This was published 6 years ago
I won't challenge Bill Shorten, says Anthony Albanese
By Mark Kenny
Labor's main leadership alternative, Anthony Albanese, has guaranteed voters and his Labor colleagues that he will not mount a challenge to Bill Shorten even if the opposition loses ground at this weekend's "super Saturday" byelections.
With speculation growing that a rare reversal in the opposition-held seats of Longman (Queensland) or Braddon (Tasmania) would destabilise Mr Shorten's leadership, the Labor figure regarded as the most likely replacement provided an unqualified guarantee he would not seek to capitalise on the leader's misfortune.
Campaigning in the ultra-marginal seat of Longman with Labor's Susan Lamb, the man the government taunts as "the people's choice" due to his popularity among Labor faithful, was asked if he could offer "a 100 per cent guarantee" that he would not challenge.
"Absolutely," came his immediate response.
"What I'm concerned about is one thing and one thing only, being a minister in a Labor government ... I want to come back here with Bill Shorten as the prime minister and myself as the infrastructure minister."
Reporters covering the tight byelection race pressed further, with one then demanding a definitive "no" to the prospect of a challenge, which the NSW MP duly provided.

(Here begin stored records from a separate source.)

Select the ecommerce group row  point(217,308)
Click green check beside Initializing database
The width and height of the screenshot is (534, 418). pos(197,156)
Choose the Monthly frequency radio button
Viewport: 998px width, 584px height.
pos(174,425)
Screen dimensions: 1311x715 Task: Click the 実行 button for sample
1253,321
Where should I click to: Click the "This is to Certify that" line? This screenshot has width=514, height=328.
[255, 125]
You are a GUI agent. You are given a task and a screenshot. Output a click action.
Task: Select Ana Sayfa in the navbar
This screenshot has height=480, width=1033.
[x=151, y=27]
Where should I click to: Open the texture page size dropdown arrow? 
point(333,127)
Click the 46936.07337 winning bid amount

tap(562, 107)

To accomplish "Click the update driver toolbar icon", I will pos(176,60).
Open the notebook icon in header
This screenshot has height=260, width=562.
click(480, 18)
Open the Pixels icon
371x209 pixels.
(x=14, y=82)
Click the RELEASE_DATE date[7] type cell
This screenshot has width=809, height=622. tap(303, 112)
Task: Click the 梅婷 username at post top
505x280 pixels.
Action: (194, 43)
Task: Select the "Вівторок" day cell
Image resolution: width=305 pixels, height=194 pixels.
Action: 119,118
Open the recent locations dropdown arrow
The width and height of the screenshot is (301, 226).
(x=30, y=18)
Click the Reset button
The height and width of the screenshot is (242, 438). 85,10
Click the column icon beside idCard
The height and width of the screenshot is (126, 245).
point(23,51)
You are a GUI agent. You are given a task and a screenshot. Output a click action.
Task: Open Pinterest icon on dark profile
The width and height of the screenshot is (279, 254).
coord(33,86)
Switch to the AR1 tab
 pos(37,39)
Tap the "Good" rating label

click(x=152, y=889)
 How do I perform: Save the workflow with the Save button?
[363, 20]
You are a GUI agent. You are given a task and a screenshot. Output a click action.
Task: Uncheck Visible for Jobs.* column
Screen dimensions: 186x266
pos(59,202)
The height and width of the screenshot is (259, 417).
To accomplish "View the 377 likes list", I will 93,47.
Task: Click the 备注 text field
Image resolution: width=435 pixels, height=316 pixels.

"Well I don't know how many times I can say it. Here it is, I'll say it really slowly - No. There you go. There you go in a word, it's not hard," Mr Albanese said.
Public and private discussion of Mr Shorten's leadership has intensified as Saturday's byelections have approached with polls suggesting Labor will struggle to retain either seat.
National opinion polls also show that while Labor continues to lead the Coalition, the gap may be narrowing and Mr Shorten's own standing as preferred prime minister languishes markedly behind that of Malcolm Turnbull.
Heading into the weekend, Labor has history on its side because sitting governments invariably experience swings against them in byelections at an average of 5.5 per cent on primary votes and 3.8 per cent on two-party preferred.
But that history has only increased the risk for Mr Shorten because the individual races are so tight and the circumstances that forced the byelections - Labor's dual-citizenship problems - suggest defeat is a serious possibility.
Leaders and senior frontbenchers from both sides have swamped the two regional seats in the final days of campaigning and Mr Turnbull is hopeful of becoming the first prime minister in nearly a century to wrest a seat from the opposition in a byelection.
Sources on the ground in Braddon, the south-western Tasmanian seat held by Labor's Justine Keay by a 2.2 per cent margin before she was forced to resign and recontest, say the seat could go either way with the preference flows of independents likely to decide the result.
Insiders say the level of political engagement by electors is surprisingly low, despite intense campaigning and a cavalcade of national political luminaries visiting the area during the 9-week campaign.
In Longman, in Brisbane's outer north, the Australian Electoral Commission has revealed some 25,000 electors have already cast their ballot via pre-poll voting.
But experts say the result may not be known on election night due to the wide field of 10 candidates, complex preferences flows, and the unknown size of the vote for Pauline Hanson's One Nation.